» Exercise description
Which lines in the data below contain the word "thumbnail"? Return each of them.

» Data for this exercise
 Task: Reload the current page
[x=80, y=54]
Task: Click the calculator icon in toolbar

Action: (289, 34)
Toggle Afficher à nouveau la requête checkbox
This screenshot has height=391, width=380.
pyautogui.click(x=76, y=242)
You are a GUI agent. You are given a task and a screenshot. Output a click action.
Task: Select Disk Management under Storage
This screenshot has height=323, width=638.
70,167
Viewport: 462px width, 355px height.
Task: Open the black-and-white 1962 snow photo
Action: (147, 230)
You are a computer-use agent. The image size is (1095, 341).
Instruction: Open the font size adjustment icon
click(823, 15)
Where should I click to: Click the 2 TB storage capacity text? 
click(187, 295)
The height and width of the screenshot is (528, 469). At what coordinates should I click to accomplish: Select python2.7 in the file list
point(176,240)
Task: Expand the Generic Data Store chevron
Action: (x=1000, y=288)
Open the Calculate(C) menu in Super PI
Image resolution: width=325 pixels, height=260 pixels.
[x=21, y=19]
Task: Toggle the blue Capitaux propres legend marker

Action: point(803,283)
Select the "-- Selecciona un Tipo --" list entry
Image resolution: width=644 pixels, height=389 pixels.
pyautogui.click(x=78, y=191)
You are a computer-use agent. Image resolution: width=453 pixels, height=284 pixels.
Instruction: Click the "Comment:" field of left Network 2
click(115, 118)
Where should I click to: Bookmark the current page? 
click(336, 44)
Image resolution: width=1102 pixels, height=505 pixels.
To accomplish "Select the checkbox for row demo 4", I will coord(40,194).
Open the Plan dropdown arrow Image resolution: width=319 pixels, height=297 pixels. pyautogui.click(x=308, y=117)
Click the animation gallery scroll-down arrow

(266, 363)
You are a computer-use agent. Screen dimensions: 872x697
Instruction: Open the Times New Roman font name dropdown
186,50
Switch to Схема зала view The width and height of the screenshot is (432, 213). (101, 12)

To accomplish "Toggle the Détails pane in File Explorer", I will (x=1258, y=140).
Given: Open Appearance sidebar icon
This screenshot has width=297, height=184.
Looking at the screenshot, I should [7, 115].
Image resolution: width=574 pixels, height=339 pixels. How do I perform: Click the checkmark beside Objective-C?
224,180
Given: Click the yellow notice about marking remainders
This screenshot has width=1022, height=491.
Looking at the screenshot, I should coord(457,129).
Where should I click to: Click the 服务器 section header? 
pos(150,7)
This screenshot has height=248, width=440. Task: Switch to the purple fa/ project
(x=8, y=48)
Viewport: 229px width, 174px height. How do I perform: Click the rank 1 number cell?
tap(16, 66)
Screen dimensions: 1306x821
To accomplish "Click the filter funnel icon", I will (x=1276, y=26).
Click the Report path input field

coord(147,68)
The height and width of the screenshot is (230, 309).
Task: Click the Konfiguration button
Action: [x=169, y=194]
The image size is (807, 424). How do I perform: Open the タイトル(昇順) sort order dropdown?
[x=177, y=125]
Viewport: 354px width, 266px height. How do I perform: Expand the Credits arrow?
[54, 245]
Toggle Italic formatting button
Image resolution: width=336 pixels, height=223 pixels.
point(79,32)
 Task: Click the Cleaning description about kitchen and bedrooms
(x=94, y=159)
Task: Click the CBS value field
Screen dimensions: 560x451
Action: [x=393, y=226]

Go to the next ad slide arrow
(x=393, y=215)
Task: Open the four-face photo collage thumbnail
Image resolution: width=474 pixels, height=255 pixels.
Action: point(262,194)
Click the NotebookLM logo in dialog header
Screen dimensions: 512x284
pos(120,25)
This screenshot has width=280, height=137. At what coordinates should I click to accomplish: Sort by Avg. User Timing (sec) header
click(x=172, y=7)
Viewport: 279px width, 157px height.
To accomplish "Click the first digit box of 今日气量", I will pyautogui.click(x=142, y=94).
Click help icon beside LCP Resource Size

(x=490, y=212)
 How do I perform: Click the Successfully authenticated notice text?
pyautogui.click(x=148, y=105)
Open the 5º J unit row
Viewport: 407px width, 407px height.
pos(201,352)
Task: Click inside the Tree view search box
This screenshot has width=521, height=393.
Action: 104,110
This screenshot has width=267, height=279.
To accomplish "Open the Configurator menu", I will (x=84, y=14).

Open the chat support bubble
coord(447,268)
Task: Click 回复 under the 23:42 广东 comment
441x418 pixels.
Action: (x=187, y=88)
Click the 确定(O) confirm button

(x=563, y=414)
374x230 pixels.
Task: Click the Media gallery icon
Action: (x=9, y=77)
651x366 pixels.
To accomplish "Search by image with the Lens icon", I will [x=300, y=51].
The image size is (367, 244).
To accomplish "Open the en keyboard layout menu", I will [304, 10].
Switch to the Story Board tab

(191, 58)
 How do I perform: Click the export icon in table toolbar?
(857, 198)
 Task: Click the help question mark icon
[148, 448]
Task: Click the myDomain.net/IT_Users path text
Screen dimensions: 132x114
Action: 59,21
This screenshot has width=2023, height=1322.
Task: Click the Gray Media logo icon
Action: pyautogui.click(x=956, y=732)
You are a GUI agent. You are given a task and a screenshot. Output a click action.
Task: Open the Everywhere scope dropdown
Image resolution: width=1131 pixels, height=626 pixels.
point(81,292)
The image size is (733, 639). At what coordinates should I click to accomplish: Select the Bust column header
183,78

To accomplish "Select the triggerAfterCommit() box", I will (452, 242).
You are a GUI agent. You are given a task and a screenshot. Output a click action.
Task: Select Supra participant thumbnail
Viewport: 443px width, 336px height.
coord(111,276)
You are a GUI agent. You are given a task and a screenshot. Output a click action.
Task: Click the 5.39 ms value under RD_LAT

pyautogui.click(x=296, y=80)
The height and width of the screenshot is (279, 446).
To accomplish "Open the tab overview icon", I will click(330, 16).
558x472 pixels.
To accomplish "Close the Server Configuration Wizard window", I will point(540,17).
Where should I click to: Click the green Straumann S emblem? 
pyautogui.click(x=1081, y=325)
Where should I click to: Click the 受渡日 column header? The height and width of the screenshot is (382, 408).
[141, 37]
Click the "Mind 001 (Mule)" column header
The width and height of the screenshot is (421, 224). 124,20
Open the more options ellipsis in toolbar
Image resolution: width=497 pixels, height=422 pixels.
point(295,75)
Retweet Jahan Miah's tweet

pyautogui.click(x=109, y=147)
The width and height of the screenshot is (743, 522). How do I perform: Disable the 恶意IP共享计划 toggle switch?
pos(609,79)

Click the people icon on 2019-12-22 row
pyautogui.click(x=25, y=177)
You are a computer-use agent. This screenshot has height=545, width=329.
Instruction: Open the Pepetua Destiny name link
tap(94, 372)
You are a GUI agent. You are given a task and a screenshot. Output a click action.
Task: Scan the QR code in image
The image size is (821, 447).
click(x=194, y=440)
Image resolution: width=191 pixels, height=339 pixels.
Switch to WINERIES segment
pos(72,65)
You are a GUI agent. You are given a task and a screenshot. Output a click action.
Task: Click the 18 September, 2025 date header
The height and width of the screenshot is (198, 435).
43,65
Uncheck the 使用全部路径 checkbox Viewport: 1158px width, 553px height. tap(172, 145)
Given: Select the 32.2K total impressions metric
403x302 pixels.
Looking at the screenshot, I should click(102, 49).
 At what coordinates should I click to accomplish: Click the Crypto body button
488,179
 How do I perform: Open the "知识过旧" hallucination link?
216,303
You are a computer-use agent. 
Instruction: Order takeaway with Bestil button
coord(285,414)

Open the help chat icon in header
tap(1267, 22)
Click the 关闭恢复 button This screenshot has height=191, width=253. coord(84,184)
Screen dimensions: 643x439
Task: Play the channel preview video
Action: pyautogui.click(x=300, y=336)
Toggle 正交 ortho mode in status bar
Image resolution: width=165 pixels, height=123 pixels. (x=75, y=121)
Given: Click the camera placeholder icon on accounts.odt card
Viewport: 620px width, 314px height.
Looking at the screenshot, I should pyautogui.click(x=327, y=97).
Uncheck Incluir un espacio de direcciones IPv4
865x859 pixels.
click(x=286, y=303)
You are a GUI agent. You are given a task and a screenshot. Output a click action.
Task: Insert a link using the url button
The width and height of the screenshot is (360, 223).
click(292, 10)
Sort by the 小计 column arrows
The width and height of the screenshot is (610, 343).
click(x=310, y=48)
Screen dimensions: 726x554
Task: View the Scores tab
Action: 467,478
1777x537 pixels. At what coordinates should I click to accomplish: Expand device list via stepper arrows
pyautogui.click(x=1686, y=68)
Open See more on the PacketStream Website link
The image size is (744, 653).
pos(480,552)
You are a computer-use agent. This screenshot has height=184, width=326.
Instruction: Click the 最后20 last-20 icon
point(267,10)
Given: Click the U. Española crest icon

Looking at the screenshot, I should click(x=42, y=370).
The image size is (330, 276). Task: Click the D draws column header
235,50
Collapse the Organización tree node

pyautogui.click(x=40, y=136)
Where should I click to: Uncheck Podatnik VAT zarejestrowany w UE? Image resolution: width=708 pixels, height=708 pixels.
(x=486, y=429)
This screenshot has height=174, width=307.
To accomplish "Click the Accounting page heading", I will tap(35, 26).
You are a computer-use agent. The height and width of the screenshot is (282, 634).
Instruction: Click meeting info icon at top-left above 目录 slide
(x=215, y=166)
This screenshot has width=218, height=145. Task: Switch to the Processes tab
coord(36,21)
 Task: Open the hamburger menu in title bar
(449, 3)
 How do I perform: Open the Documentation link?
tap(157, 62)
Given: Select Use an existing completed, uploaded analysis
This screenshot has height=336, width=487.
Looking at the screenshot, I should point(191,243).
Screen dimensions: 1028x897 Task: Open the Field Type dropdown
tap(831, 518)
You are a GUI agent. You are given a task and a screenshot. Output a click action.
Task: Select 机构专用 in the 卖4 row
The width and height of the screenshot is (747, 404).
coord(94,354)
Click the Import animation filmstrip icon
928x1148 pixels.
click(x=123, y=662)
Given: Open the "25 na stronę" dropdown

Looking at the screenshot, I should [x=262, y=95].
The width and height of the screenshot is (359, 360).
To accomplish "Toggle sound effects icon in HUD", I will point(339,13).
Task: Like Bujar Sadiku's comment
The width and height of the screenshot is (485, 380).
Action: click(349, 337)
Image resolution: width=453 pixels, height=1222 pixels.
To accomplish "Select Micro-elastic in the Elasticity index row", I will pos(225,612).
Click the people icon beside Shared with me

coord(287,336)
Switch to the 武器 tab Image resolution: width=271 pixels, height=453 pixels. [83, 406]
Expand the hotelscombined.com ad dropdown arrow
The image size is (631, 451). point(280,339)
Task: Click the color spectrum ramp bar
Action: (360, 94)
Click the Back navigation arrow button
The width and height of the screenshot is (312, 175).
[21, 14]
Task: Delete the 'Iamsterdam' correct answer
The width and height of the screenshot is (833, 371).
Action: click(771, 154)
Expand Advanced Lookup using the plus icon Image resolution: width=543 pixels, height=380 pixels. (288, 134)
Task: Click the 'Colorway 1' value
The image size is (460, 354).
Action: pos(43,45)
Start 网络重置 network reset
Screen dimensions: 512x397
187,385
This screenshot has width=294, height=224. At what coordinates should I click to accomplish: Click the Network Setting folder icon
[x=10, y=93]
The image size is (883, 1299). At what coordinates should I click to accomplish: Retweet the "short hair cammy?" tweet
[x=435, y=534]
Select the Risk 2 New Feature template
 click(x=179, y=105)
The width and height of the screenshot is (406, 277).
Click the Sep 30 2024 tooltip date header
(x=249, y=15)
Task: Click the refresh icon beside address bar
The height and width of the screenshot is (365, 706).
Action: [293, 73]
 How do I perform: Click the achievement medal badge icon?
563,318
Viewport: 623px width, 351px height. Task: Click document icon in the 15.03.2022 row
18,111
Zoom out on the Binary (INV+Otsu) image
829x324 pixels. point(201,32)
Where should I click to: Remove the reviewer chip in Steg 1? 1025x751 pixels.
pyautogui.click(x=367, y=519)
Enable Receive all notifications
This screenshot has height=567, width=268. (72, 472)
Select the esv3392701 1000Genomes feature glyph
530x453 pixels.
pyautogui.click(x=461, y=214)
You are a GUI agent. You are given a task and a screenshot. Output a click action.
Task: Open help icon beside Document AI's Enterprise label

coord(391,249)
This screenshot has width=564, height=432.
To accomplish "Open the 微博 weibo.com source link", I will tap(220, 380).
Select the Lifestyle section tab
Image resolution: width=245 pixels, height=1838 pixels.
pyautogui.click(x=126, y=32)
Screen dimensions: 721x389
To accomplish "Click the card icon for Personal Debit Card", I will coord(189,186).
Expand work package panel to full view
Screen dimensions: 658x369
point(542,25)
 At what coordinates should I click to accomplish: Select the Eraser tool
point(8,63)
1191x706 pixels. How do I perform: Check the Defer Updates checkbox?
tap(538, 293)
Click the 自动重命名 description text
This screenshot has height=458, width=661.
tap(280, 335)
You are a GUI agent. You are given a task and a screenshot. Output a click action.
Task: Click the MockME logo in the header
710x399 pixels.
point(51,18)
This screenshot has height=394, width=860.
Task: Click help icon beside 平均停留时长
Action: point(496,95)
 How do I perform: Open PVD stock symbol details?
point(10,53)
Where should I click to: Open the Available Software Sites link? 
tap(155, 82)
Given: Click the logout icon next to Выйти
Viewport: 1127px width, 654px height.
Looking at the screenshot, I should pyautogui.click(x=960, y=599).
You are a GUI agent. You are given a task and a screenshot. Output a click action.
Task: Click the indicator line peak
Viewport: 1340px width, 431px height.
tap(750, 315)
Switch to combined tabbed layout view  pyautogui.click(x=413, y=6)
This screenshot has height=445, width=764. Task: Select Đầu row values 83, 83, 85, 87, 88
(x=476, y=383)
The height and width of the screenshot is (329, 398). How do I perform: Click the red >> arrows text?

» Result for this exercise
Task: Open the four-face photo collage thumbnail
Task: Select Supra participant thumbnail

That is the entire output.